Recorded data:
-- Opening Marker --

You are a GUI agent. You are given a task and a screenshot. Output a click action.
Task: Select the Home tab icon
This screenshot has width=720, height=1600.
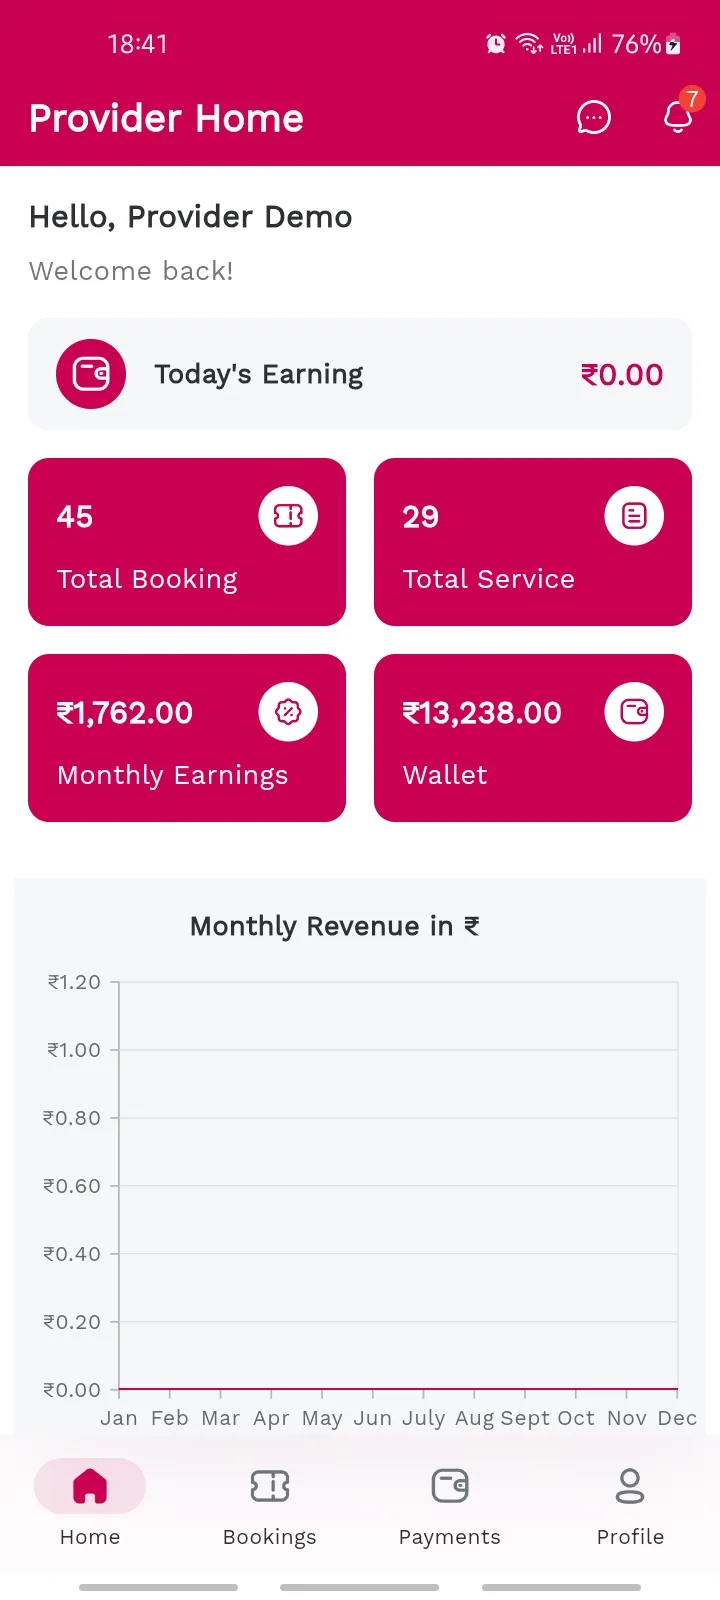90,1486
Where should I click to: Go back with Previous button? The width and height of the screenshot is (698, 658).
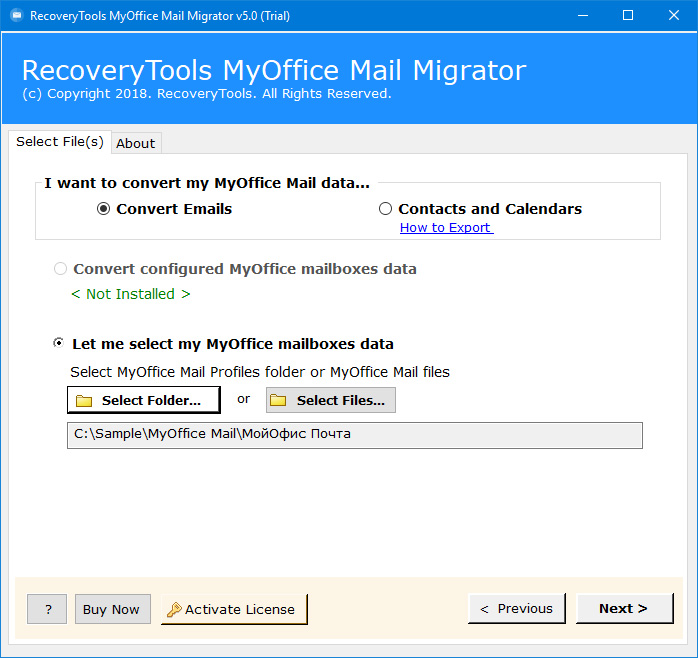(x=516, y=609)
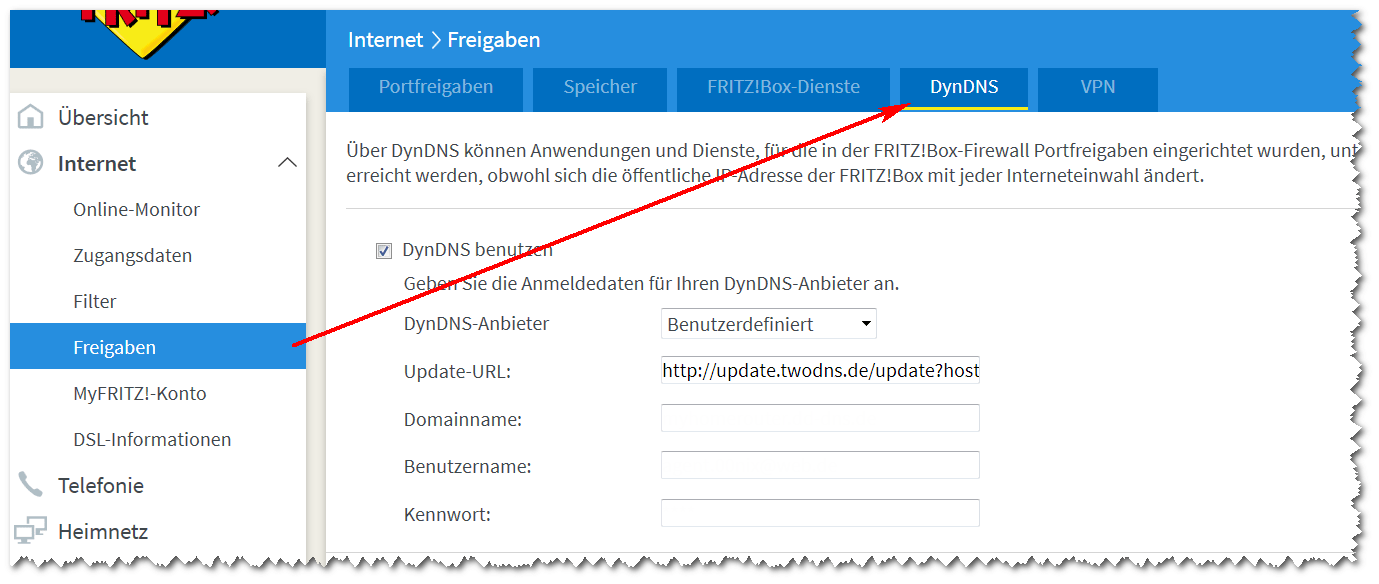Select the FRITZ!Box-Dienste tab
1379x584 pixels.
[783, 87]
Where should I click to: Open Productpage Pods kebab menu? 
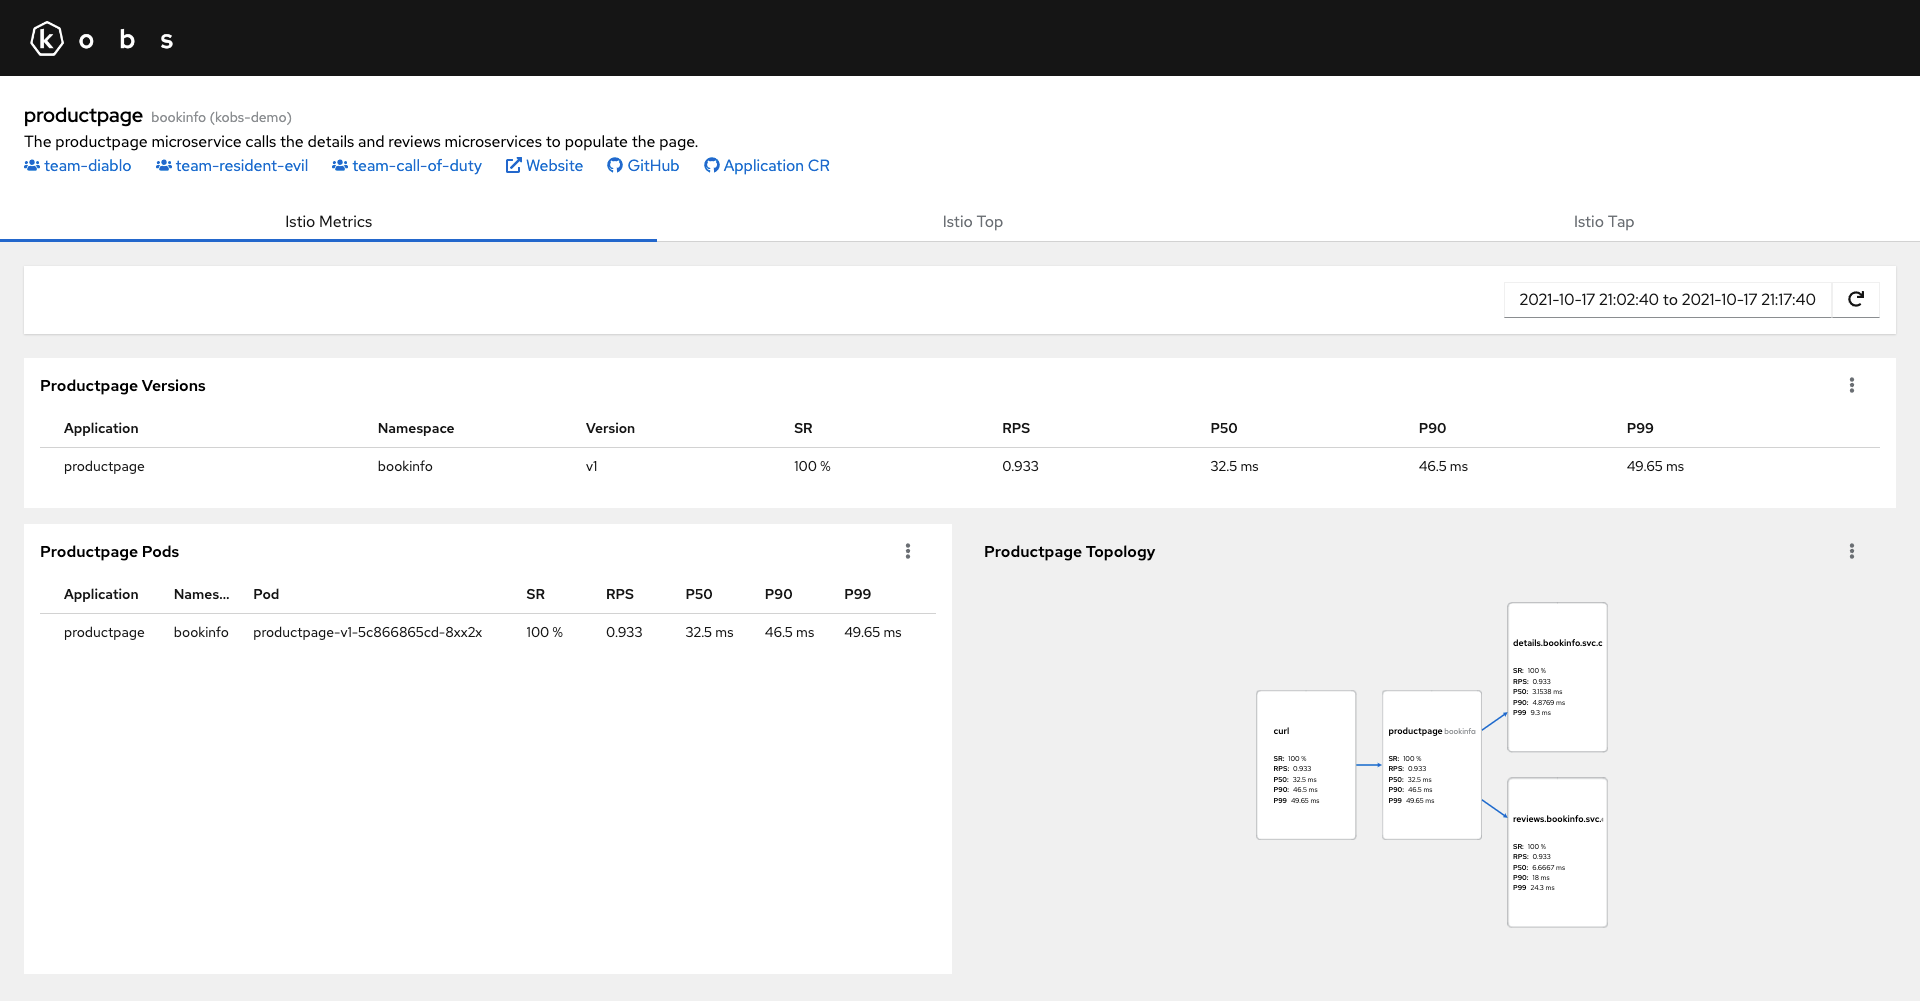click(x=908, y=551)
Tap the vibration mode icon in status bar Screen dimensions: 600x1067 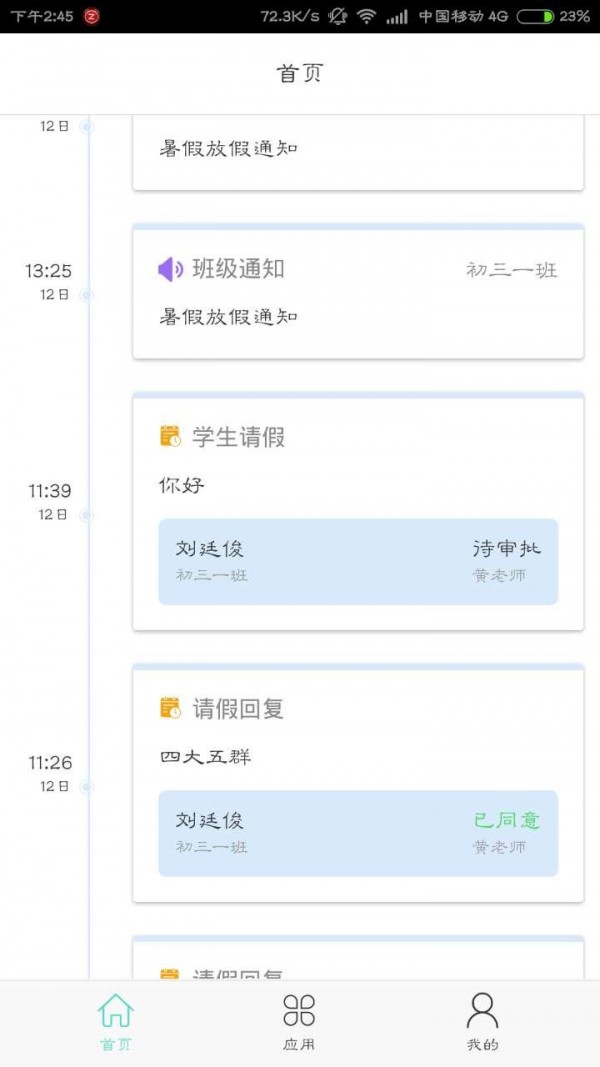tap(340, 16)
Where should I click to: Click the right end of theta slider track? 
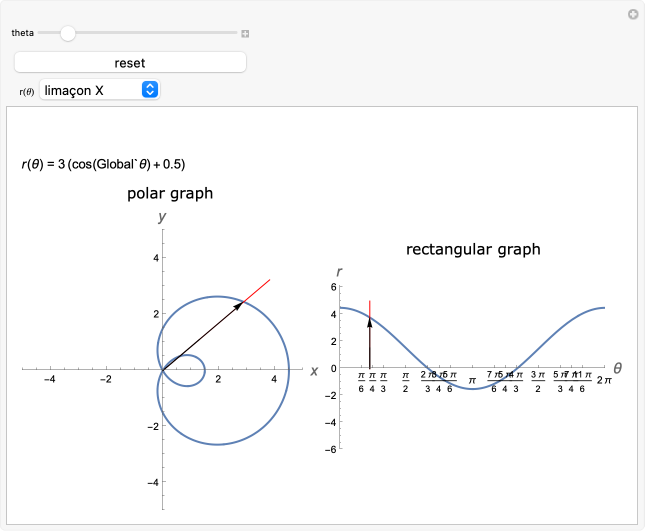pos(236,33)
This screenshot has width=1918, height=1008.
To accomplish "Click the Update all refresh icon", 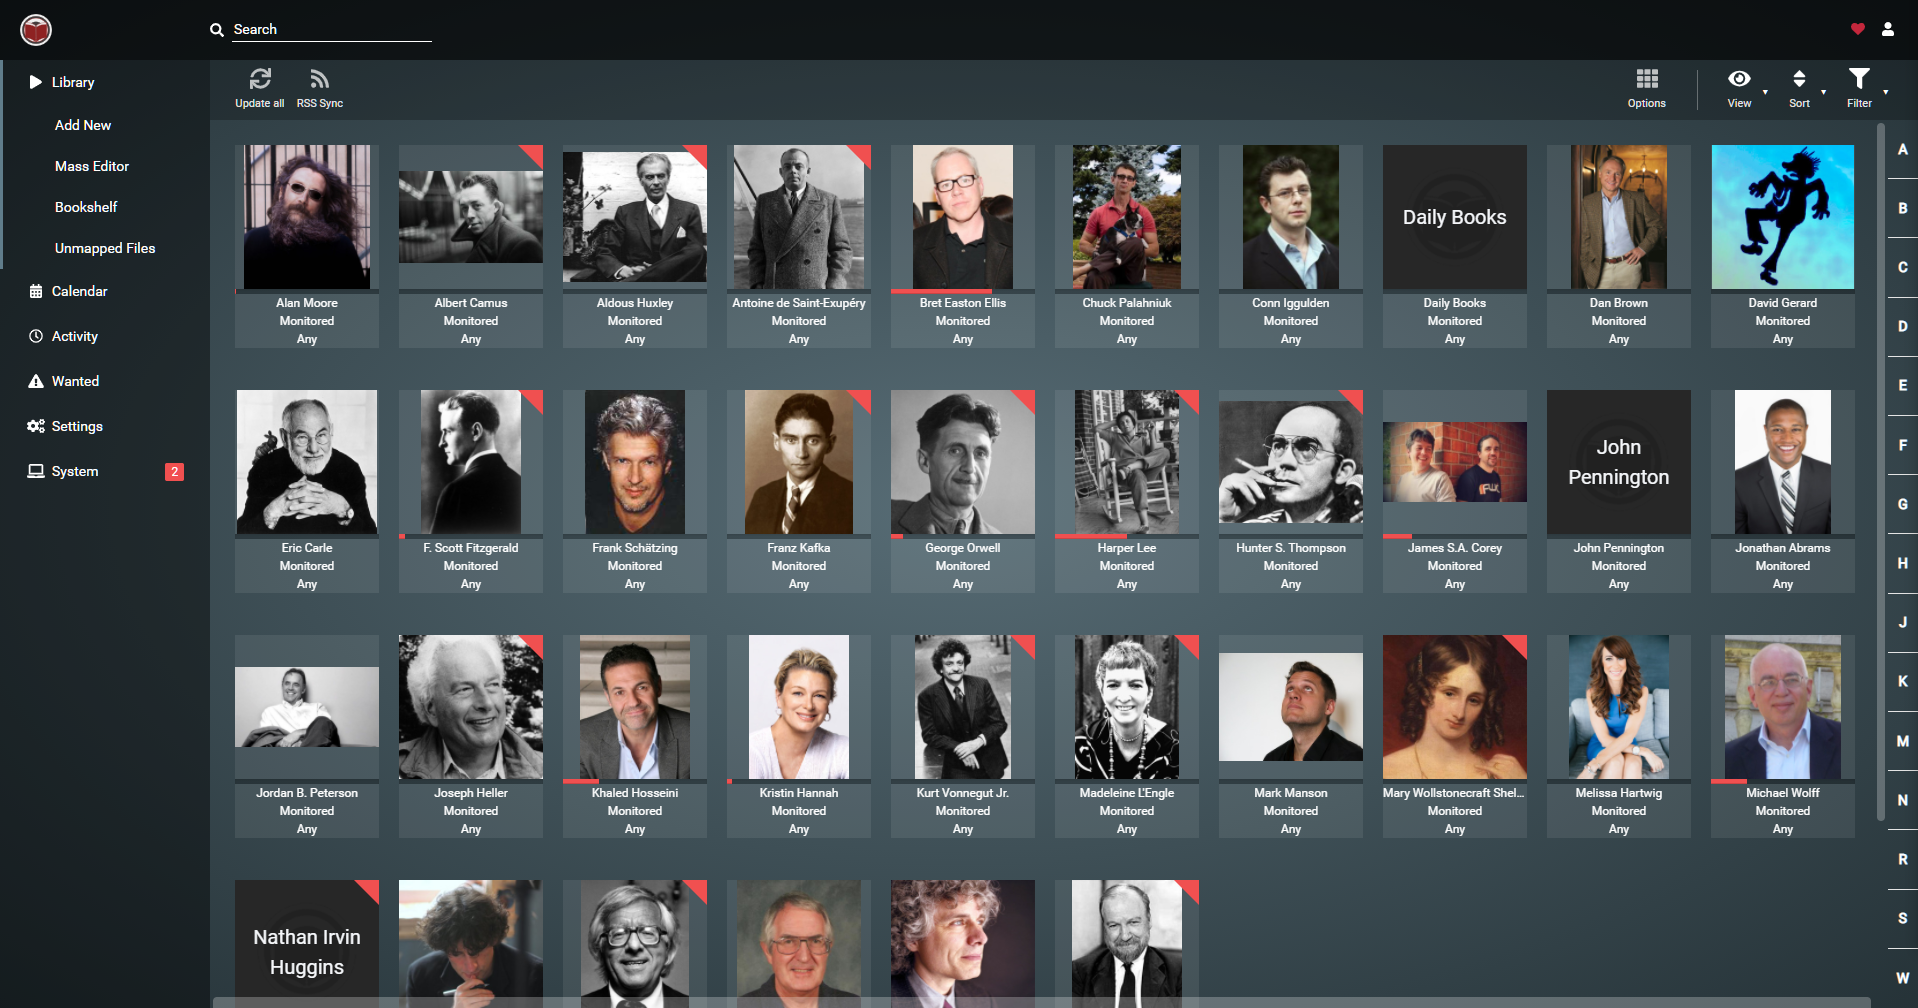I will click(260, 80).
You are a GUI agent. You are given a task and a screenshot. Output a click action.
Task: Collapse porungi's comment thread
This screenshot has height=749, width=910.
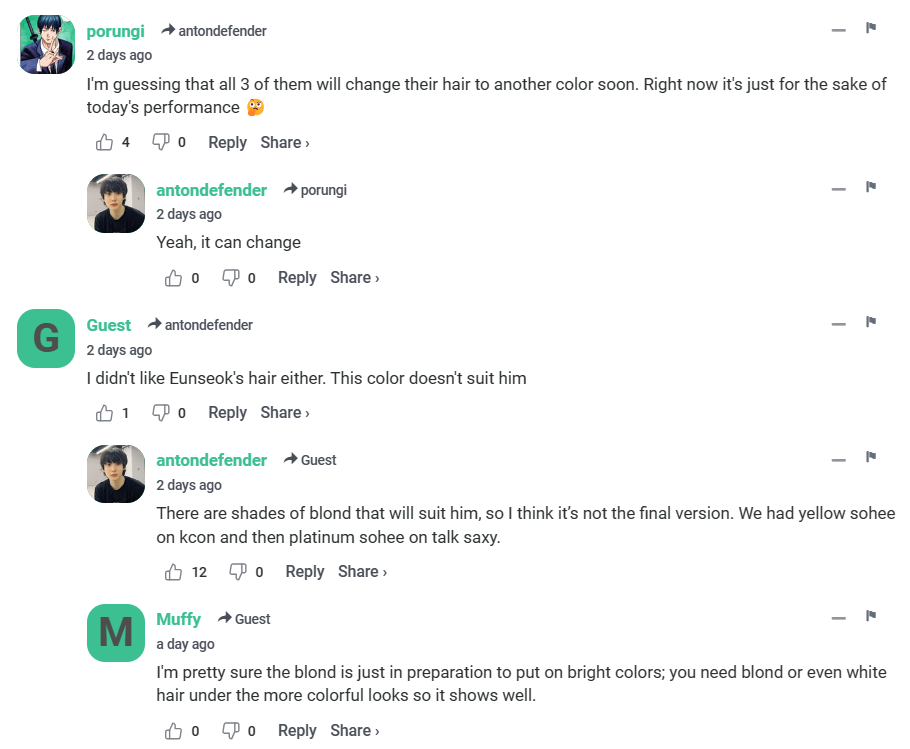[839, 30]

-- Closing Marker --

The lines from the one containing "Task: Collapse porungi's comment thread" through the last line of the data above are to be transcribed exactly, both included, with all pictures left out.

Task: Collapse porungi's comment thread
This screenshot has height=749, width=910.
[839, 30]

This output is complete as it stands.